8. Stand on the westernmost point of Europe
Dunmore Head is the westernmost point of Ireland. Locals like to call it the westernmost point of the entire continent, claiming that Iceland, though politically European, is on the American tectonic plate and therefore geographically American. Whichever way you look at it, the realisation that the violent ocean in front of you is unbroken before Newfoundland is staggering.
9. Eat Murphy’s ice cream
Kevin, our guide, wouldn’t shut up about the wonders Murphy’s ice cream. So we knew we must be on to something good. And it sure is! Perhaps I was paying too much attention, but I could swear that Irish ice cream is creamier and more flavoursome. Try the Guinness flavour, but buy the Baileys one.
10. Eat at the Rowan Tree café in Ennis
County Clare has been hit hard by the recession, and there are a lot of boarded windows in Ennis, where we spend our second night of the Southern Rocker. But this one restaurant appears entirely untroubled by the financial woes of Europe. With an eye-wateringly delicious menu like theirs, it’s no surprise business is still booming!
11. See the Cliffs of Insanity with your own eyes
Princess Bride muggles may not understand why the cliffs of Moher caused me to immediately don a poor Italian accent and bemoan the six fingered man who killed my father, but these cliffs are unmistakeable as the Cliffs of Insanity from the 1987 classic movie. It’s also the #1 suicide spot in Ireland, we’re told. Beats the Golden Gate Bridge for beauty, that’s for sure.
12. Get blown about on the Burren
The Burren is one of Ireland’s six National Parks, and it’s certainly a unique spot.

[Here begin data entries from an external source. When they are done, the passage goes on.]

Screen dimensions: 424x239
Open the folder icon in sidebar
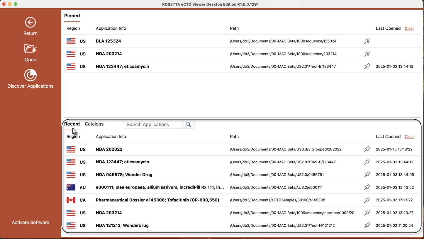click(30, 49)
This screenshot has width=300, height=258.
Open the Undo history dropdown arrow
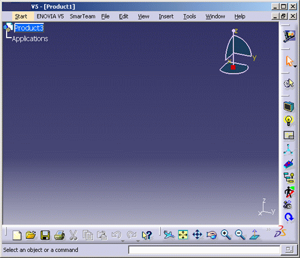[123, 241]
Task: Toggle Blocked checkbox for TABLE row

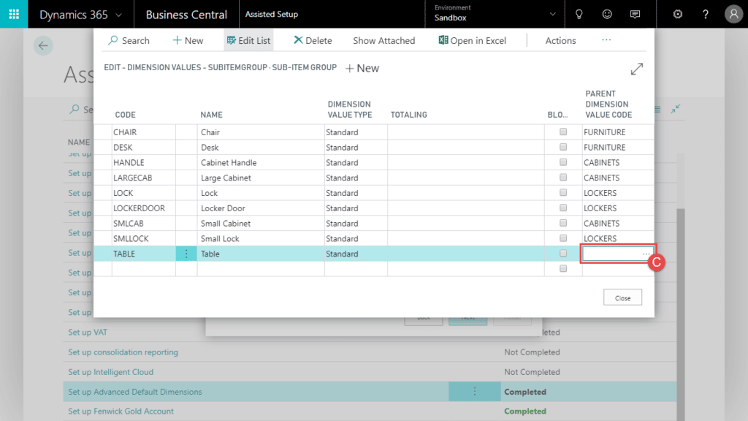Action: 563,254
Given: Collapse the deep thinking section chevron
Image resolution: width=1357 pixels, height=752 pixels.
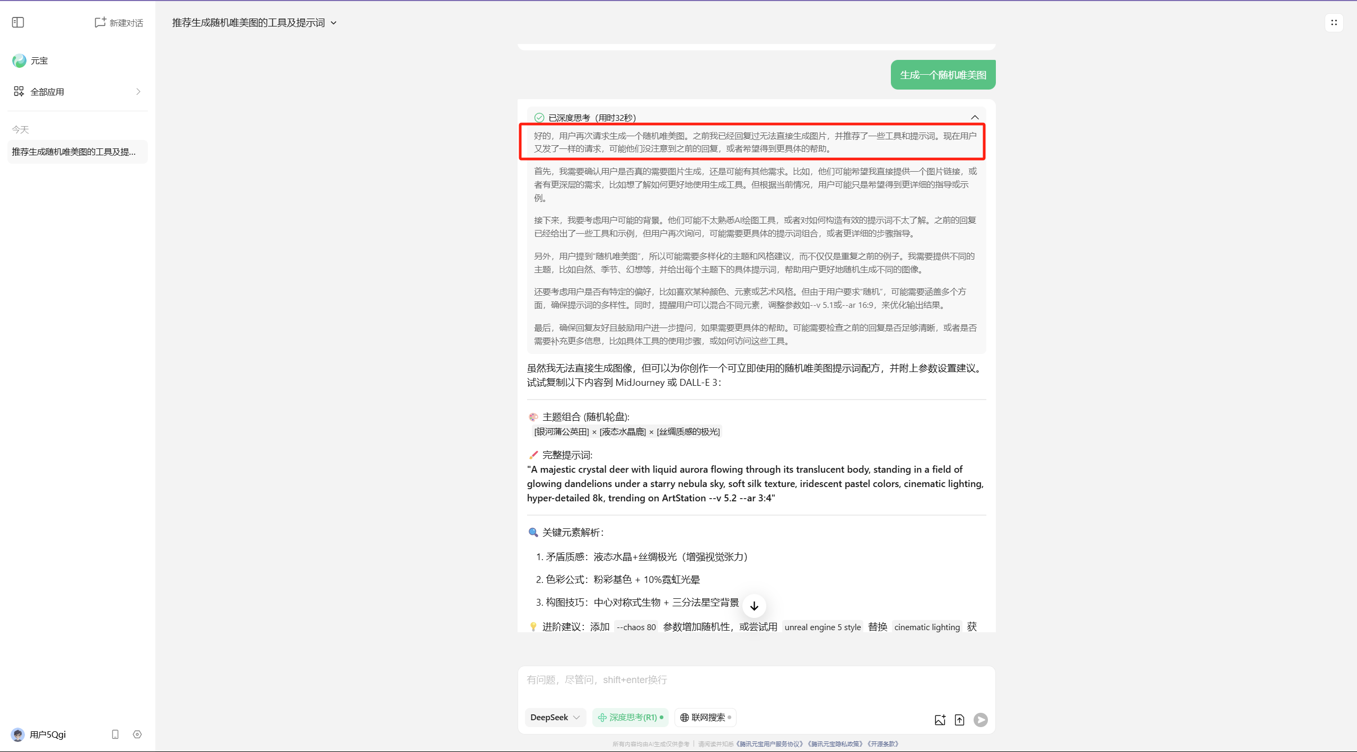Looking at the screenshot, I should (975, 117).
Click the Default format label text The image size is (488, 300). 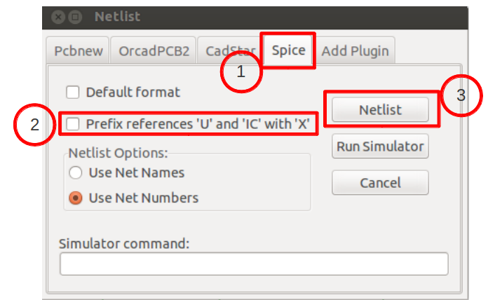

More popular with rock climbers and cavers than hikers, this barren rocky area inspired Edmund Ludlow to say “there is not water enough to drown a man, wood enough to hang one, nor earth enough to bury him”. It was blowing a gale when we visited, which I’m told is not exactly uncommon.
|Photo credit: Michael Pullman|
13. Meet a leprechaun in Galway
My one regret in Ireland is not being able to spend more time in Galway. This wonderful town had a great artsy vibe and I could have stayed for several days. We were lucky enough to meet up with our own lovely leprechaun – a friend we met on Busabout’s Sail Turkey trip.
If I had to summarise Ireland in one word, it’d definitely be green. More than anywhere I’ve visited, the grass really seems to glow. Anyone spending a decent amount of time in Europe should visit the Emerald Isle to see for themselves.
Andrew travelled to Ireland as a guest of Shamrocker Adventures.